→ Task item
Continue the press release about Equifax's InterConnect for Account Management launch, starting after its last sentence.

→ Document section
════
New InterConnect Solution Introduced at BAI Retail Delivery Conference
BOSTON, Nov. 5 -- Equifax Inc. (NYSE:EFX) today announced at the BAI Retail Delivery Conference the launch of a new solution to help banks and financial institutions drive increased return-on-investment from their portfolio review processes. InterConnect for Account Management(TM) enables banks to automate account segmentation and risk decisioning for credit line adjustments and cross-sell offers. Now, banks can better identify customers most likely to accept product and service offers, resulting in increased cross-sell acceptance rates and improved customer retention.
"Providing this automation as a hosted solution will make it possible for more institutions to see the advantages of customer-centric decisioning," said James Taylor, CEO of Decision Management Solutions, a consulting firm focused on helping companies adopt decisioning technologies. "With complete control over credit policies, portfolio segmentation and customer treatment and no software to install, lenders can maximize their agility and keep their operating costs down."
════
→ Provided records
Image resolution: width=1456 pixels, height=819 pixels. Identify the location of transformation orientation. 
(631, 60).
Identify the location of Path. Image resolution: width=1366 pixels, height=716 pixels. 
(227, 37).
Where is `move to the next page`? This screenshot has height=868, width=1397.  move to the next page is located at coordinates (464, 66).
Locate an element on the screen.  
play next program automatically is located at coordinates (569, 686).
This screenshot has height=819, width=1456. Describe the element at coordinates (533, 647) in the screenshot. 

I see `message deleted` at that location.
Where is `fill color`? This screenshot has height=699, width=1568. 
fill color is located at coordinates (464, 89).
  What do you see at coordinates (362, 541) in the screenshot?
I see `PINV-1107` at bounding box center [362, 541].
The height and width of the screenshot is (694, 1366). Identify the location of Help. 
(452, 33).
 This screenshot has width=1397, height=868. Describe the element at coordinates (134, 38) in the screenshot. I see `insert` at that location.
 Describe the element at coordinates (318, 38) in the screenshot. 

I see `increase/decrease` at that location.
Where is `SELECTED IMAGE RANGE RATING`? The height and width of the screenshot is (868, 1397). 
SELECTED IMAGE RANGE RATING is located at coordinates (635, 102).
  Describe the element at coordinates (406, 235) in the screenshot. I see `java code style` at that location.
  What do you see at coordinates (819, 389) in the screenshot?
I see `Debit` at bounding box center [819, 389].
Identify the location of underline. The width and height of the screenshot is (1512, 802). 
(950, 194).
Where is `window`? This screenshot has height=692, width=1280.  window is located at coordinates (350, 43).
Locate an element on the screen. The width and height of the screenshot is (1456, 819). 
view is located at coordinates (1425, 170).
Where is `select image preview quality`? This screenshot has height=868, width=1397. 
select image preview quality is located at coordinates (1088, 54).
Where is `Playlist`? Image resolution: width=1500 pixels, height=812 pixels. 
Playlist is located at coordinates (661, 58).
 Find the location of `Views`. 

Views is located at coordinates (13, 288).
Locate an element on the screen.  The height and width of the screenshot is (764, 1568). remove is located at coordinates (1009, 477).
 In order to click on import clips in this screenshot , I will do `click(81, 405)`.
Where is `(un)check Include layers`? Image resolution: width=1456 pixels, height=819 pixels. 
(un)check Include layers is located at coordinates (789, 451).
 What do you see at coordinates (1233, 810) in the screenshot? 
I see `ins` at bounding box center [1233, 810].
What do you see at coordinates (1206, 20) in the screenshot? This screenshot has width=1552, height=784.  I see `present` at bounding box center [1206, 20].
════
→ Response for this exercise
While financial institutions historically have leveraged these types of tools with their credit card portfolios, many have considered them too complex and costly to use when managing deposit accounts. According to the Federal Deposit Insurance Corporation, the percent of increase year-over-year in total deposits for both commercial banks and savings institutions was approximately 27.4 percent from June 2005 to June 2009. Recent Equifax research has shown that while consumer debt has declined year-over-year more than $440B since 2000, the average personal savings rate reached its highest levels in the past decade during Q2 and Q3 2009.